**Text to read**
_____

The serious rival
PATRIC STANDFORD examines music
appealing to the listener with more time and patience
<< Continued from page 1
For the other CD from ASV, The Fibonacci Sequence present five chamber
works covering over 30 years, and these spread a wider instrumental span,
reflecting the challenge Rawsthorne was always delighted to undertake in
mixing colours. The earliest piece is the Sonatina for flute, oboe and piano
of 1936, wistful and classical, its three movements barely occupying 9 minutes.
[Listen - ASV CD DCA 1061 track 7, 01:08-02:00.]
The Concerto for Ten Instruments was commissioned for the 1961 Cheltenham
Festival (in the days when it was very much a 'Festival of British Music')
and contains some of his most spicy sonorities and inventive melodic ideas.
Even finer is the Quintet for four wind instruments and piano, written a
couple of years later for the BBC, and ranking among the strongest British
chamber works of the century. If a brief sample of such a substantial work
can be taken, it would have to be from the mysteriously brief third movement.

_____

[Click-target data]

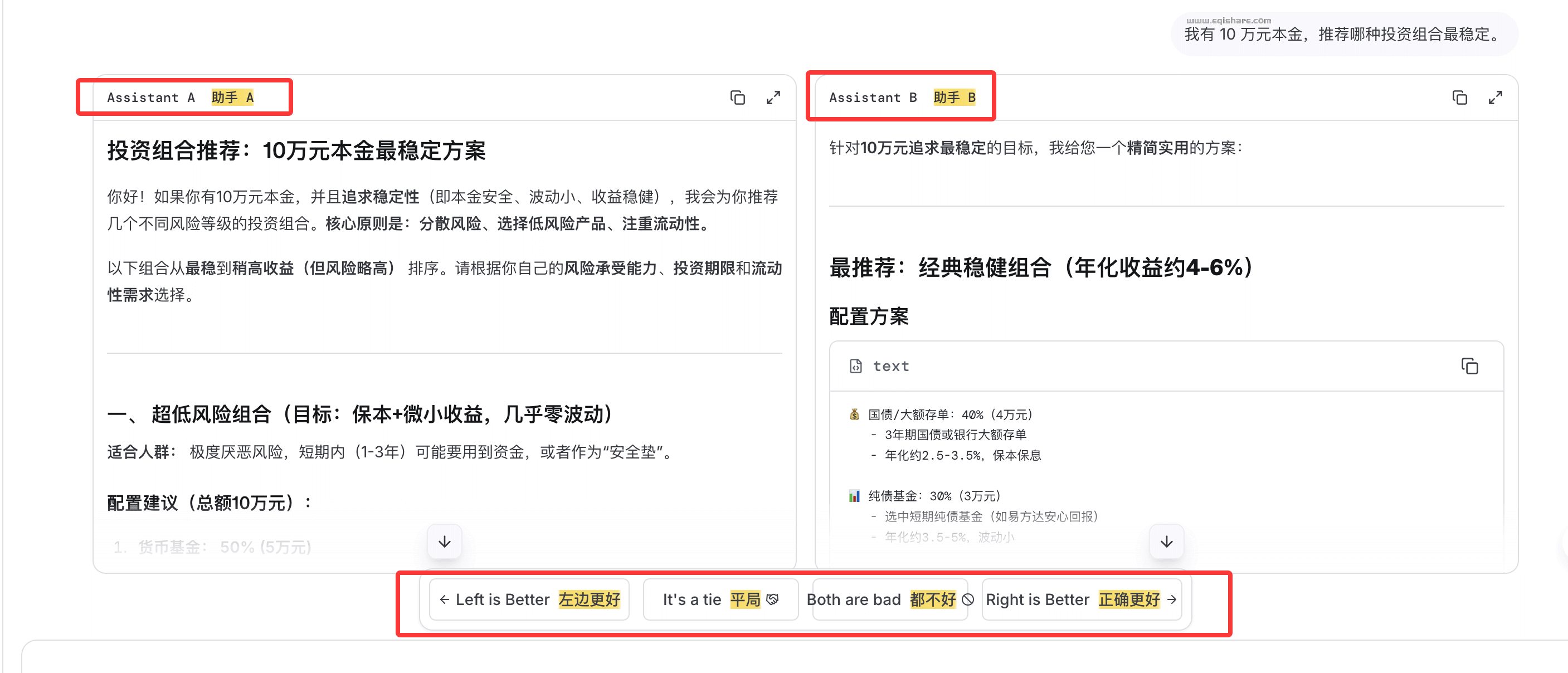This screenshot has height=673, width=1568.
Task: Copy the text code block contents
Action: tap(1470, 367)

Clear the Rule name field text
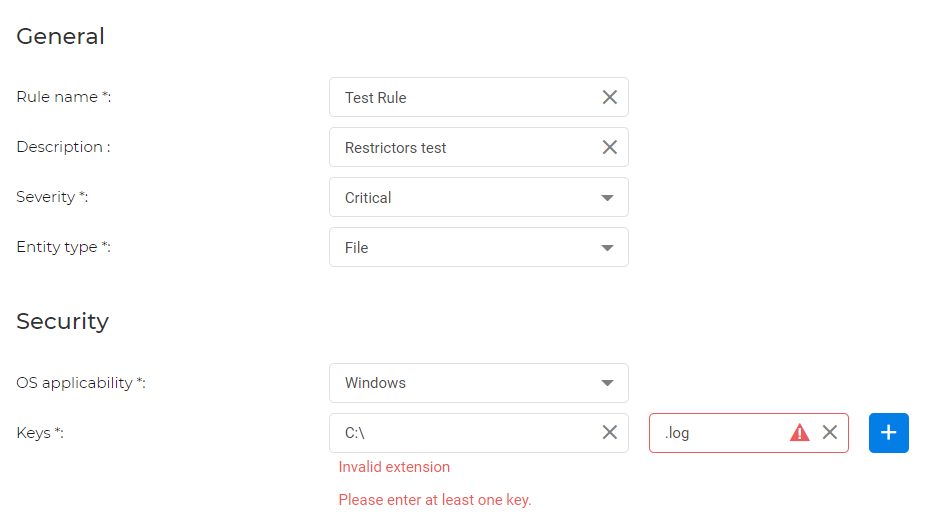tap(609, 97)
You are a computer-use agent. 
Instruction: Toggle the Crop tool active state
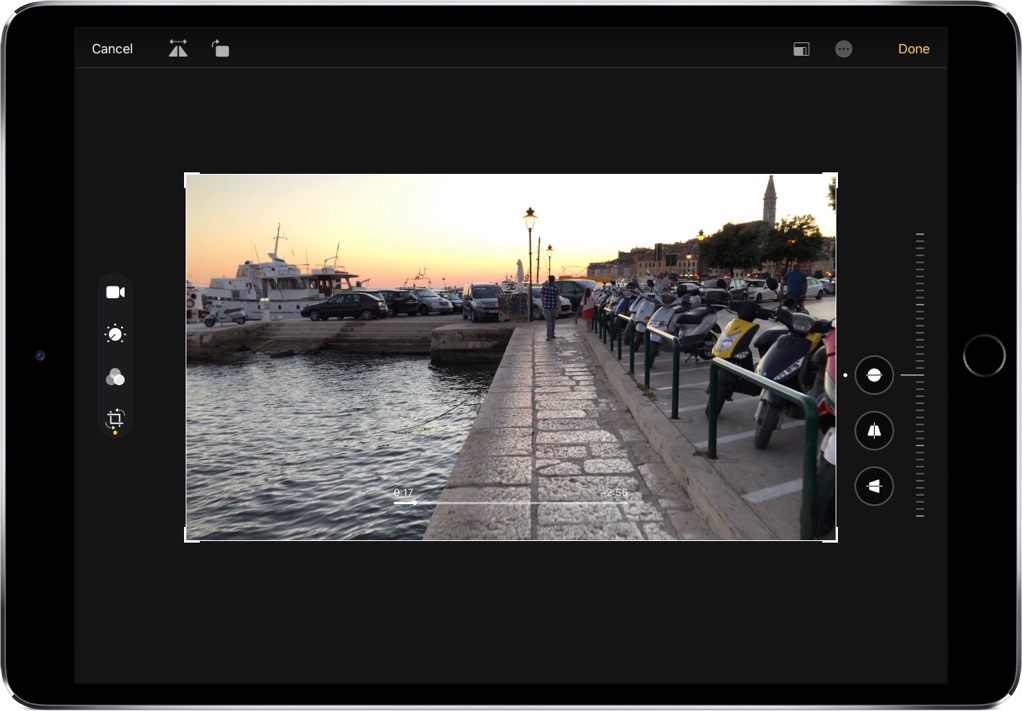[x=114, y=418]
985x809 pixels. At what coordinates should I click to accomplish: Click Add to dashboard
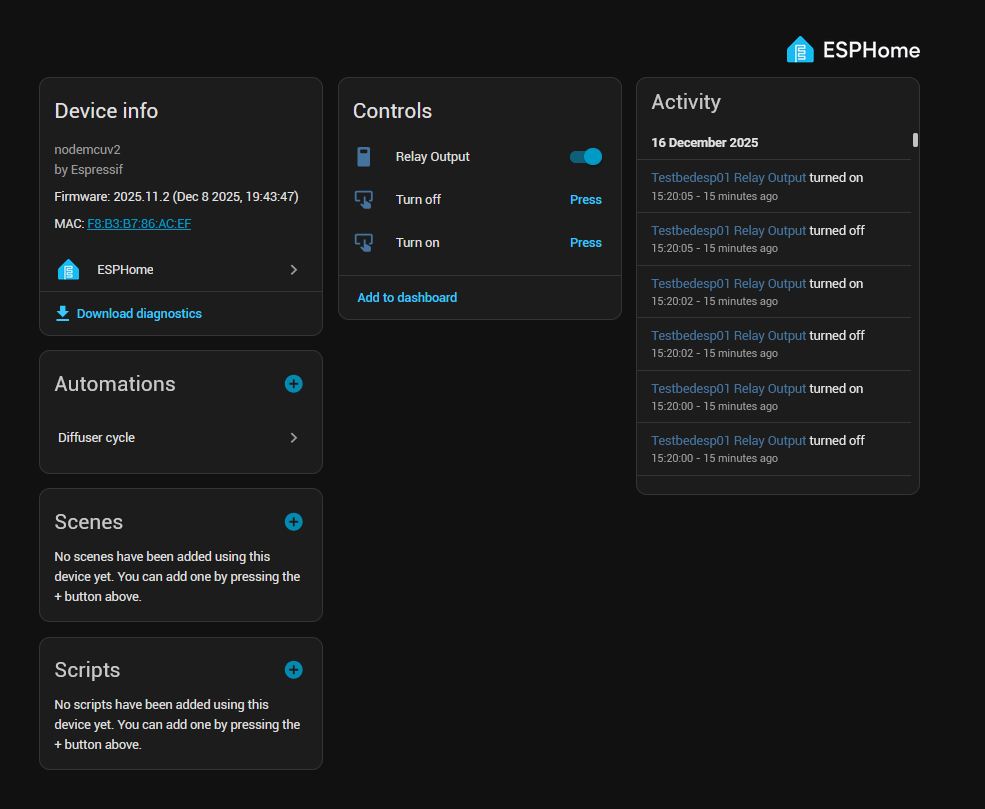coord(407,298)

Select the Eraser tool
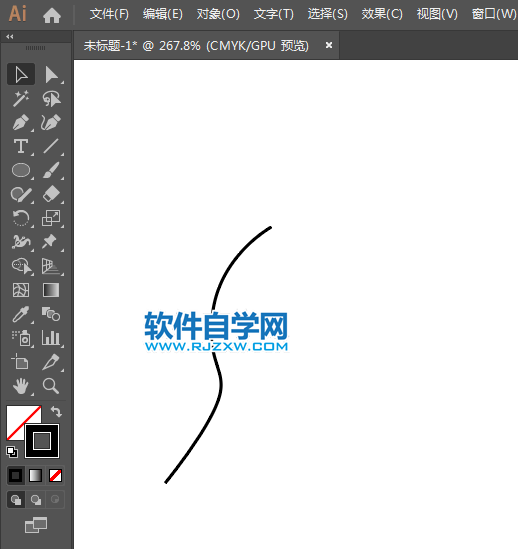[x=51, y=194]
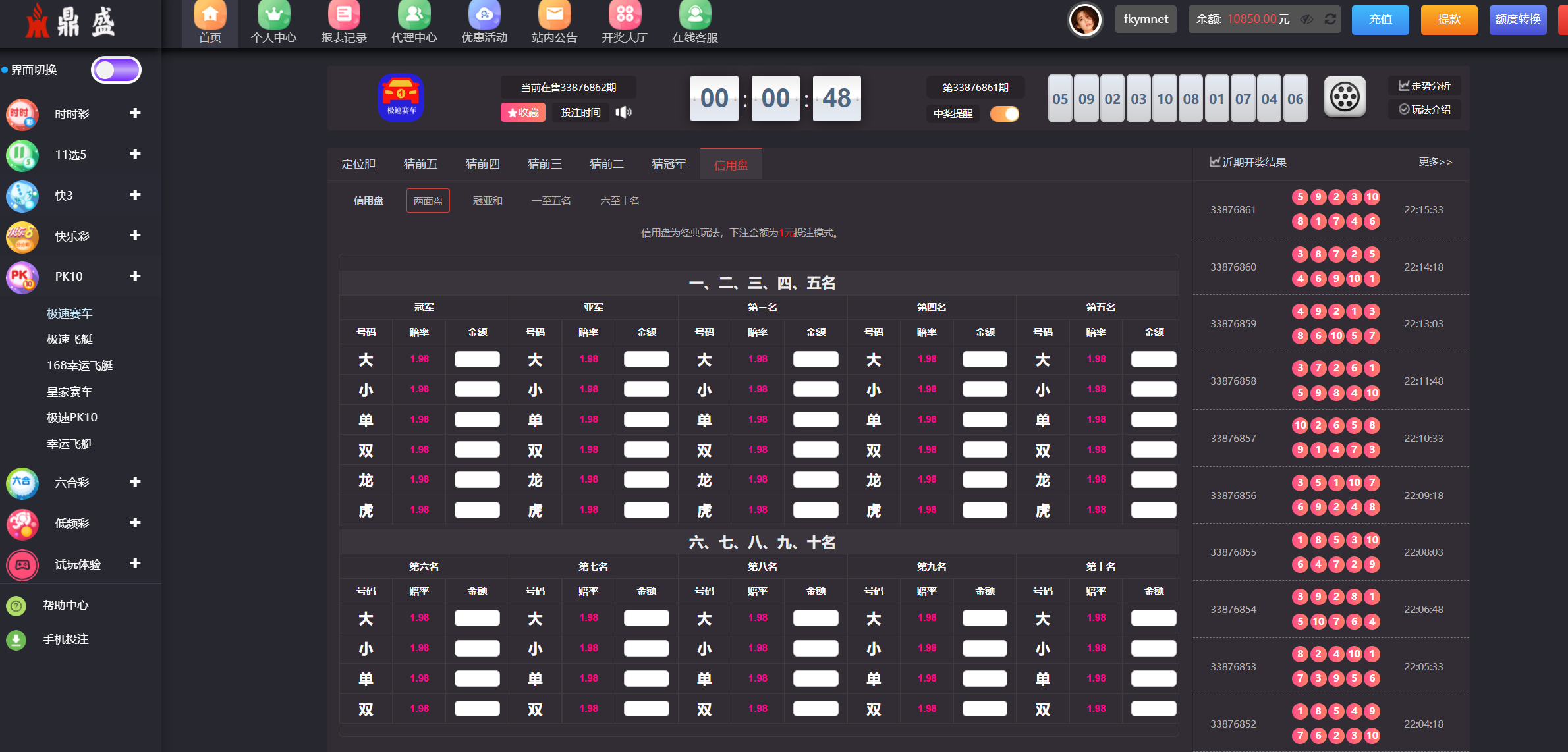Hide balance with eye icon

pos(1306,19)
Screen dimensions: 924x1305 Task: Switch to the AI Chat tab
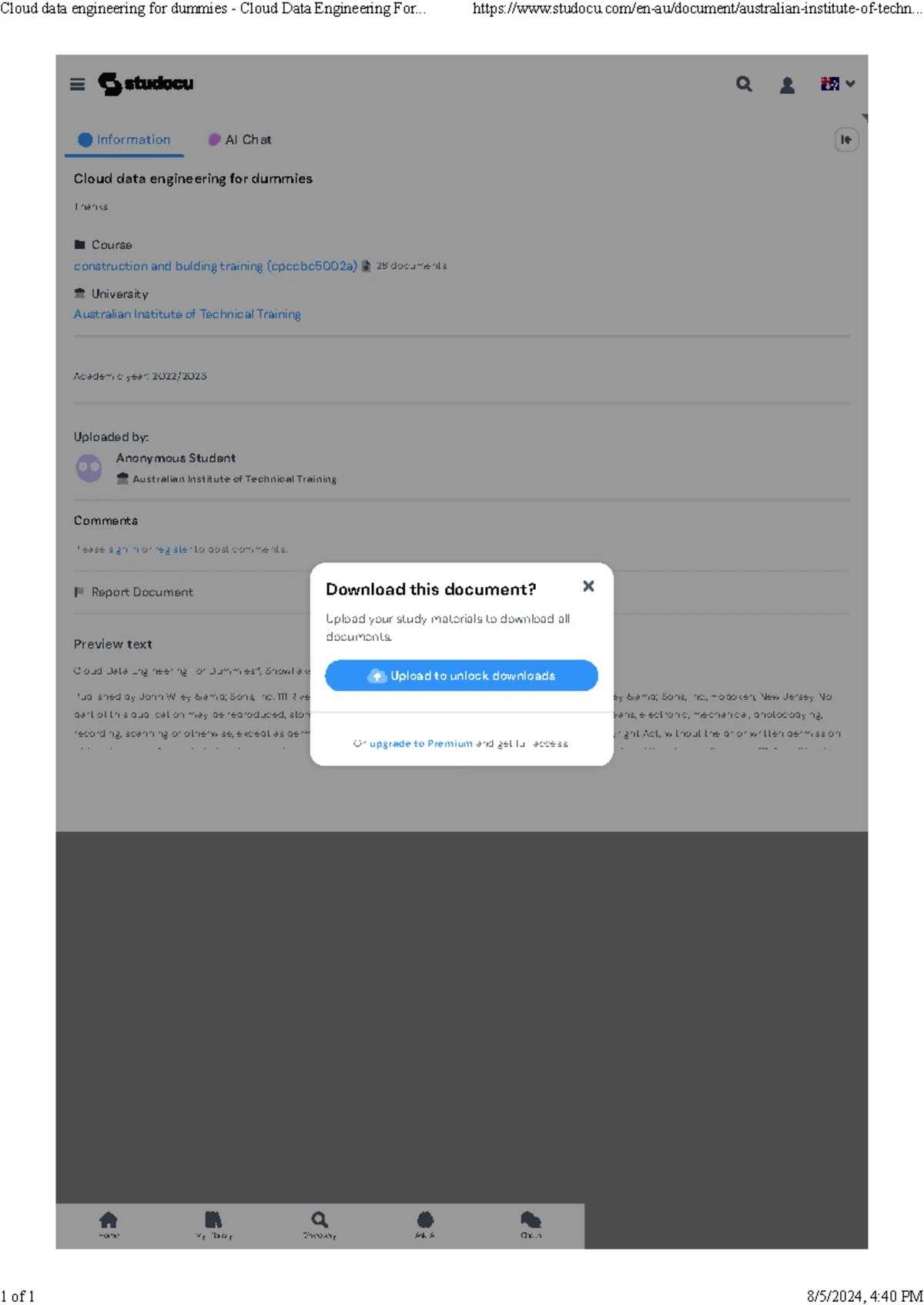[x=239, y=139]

_____

In the music review, what event was the Concerto for Ten Instruments commissioned for?

**Task result**
The 1961 Cheltenham Festival.